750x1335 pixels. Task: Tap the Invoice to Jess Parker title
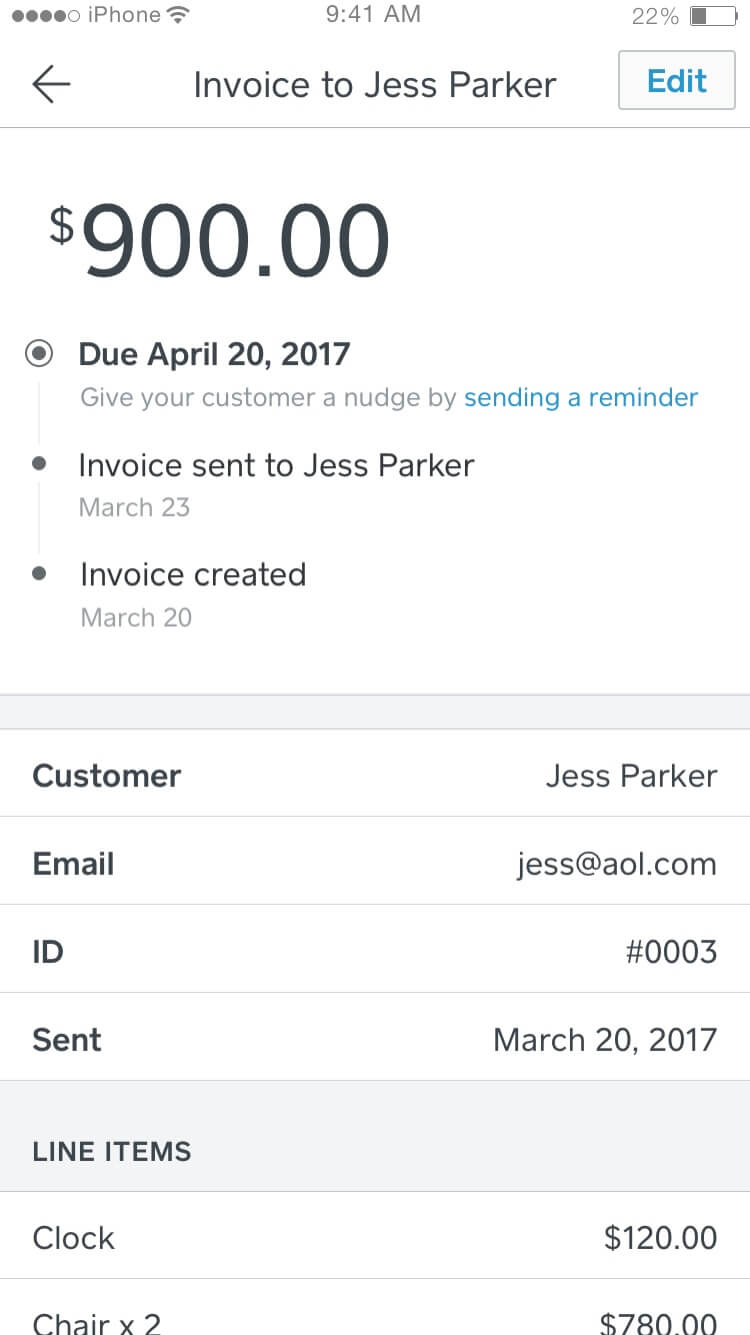(x=374, y=84)
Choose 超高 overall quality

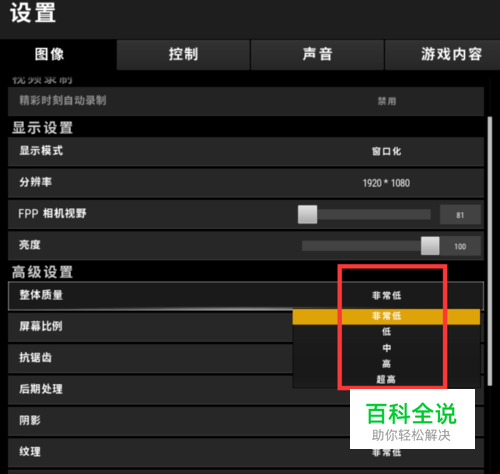386,379
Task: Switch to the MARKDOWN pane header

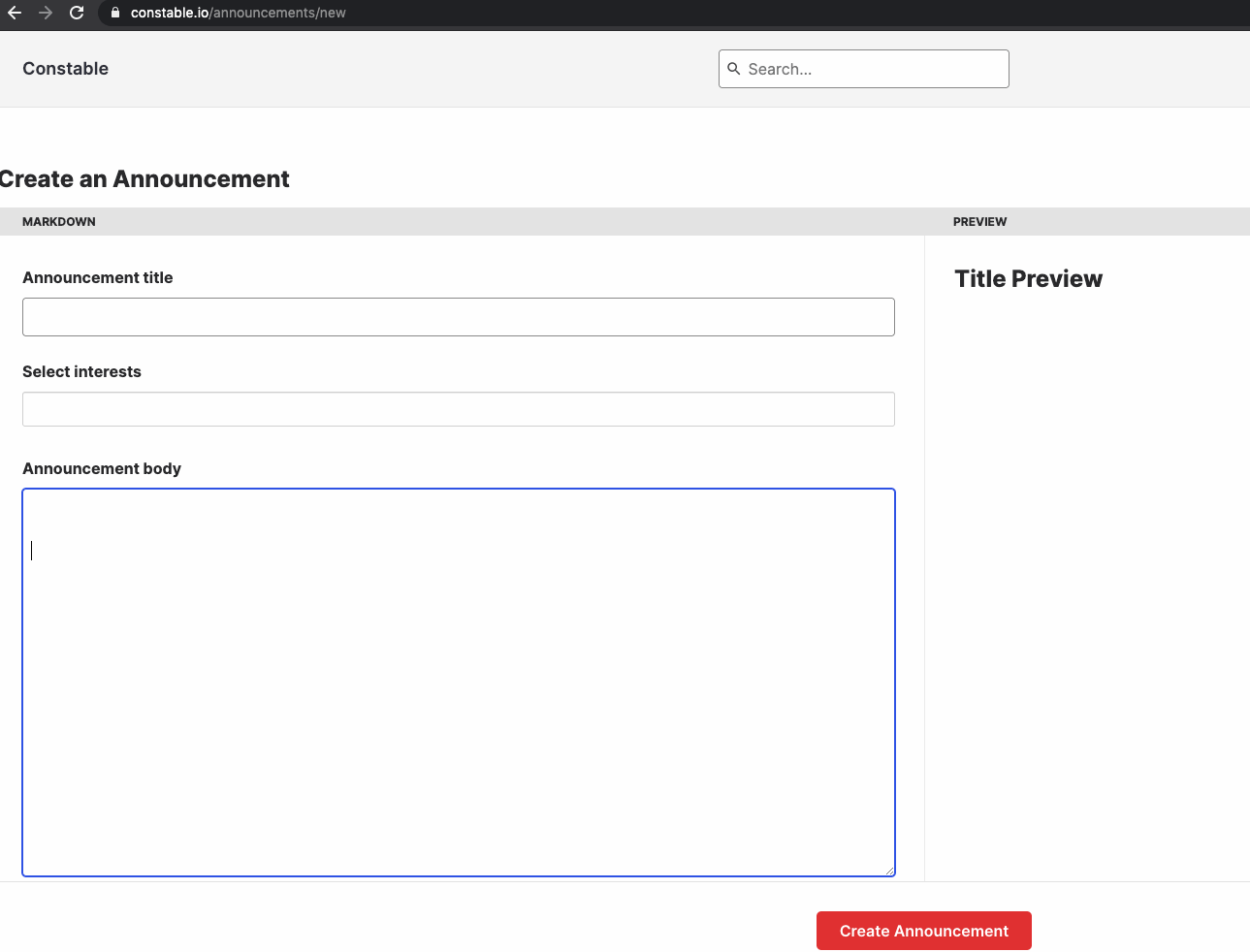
================================
• **GIVEN EXERCISE**
Scale the data above: repeat every line in full, but multiply each coordinate by 2.3 and round it to a whole number, with halves rounding up. Leave the pictures out.

• **EXERCISE SOLUTION**
750x1335 pixels. Task: Tap the Invoice to Jess Parker title
(x=860, y=193)
Choose 超高 overall quality

888,872
Task: Switch to the MARKDOWN pane header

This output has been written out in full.